[Stored data entries]
<<<<

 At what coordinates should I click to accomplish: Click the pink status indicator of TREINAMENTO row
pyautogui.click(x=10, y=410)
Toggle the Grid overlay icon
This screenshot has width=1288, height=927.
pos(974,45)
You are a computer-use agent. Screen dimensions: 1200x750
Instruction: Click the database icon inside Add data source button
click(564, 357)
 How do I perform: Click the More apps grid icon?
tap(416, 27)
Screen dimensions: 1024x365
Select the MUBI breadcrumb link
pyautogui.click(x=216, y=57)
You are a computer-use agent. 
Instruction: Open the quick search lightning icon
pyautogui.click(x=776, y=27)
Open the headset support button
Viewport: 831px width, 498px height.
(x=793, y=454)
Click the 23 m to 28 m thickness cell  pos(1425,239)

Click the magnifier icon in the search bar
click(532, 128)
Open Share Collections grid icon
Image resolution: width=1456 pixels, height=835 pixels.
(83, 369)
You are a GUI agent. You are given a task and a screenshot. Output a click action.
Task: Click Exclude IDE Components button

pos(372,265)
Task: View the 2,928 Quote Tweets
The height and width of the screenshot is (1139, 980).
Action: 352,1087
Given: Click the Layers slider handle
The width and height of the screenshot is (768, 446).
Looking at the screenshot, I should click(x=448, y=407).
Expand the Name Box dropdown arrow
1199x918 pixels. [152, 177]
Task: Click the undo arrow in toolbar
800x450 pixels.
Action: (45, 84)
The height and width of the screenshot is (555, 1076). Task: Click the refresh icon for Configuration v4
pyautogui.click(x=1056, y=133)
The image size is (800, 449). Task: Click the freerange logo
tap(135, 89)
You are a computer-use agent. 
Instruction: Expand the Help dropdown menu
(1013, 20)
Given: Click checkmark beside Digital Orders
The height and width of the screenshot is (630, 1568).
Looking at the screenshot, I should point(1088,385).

>>>>

> **WHAT YOU ARE ASKED TO DO**:
Output only an exact transcription of the lines above from the one with "Select the MUBI breadcrumb link" up to and including the one with "Given: Click checkmark beside Digital Orders".

> **EXERCISE OUTPUT**:
Select the MUBI breadcrumb link
pyautogui.click(x=216, y=57)
You are a computer-use agent. 
Instruction: Open the quick search lightning icon
pyautogui.click(x=776, y=27)
Open the headset support button
Viewport: 831px width, 498px height.
(x=793, y=454)
Click the 23 m to 28 m thickness cell  pos(1425,239)

Click the magnifier icon in the search bar
click(532, 128)
Open Share Collections grid icon
Image resolution: width=1456 pixels, height=835 pixels.
(83, 369)
You are a GUI agent. You are given a task and a screenshot. Output a click action.
Task: Click Exclude IDE Components button

pos(372,265)
Task: View the 2,928 Quote Tweets
The height and width of the screenshot is (1139, 980).
Action: 352,1087
Given: Click the Layers slider handle
The width and height of the screenshot is (768, 446).
Looking at the screenshot, I should click(x=448, y=407).
Expand the Name Box dropdown arrow
1199x918 pixels. [152, 177]
Task: Click the undo arrow in toolbar
800x450 pixels.
Action: (45, 84)
The height and width of the screenshot is (555, 1076). Task: Click the refresh icon for Configuration v4
pyautogui.click(x=1056, y=133)
The image size is (800, 449). Task: Click the freerange logo
tap(135, 89)
You are a computer-use agent. 
Instruction: Expand the Help dropdown menu
(1013, 20)
Given: Click checkmark beside Digital Orders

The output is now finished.